[Your instructions]: Your reply should be the following data, copied exactly.
━━━ Records
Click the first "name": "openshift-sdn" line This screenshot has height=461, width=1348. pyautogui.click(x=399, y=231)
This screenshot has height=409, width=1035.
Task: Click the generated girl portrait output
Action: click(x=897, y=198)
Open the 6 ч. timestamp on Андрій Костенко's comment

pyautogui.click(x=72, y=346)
━━━━━━
[Solution to this task]:
Click the first "name": "openshift-sdn" line This screenshot has height=461, width=1348. pyautogui.click(x=399, y=231)
This screenshot has height=409, width=1035.
Task: Click the generated girl portrait output
Action: click(x=897, y=198)
Open the 6 ч. timestamp on Андрій Костенко's comment

pyautogui.click(x=72, y=346)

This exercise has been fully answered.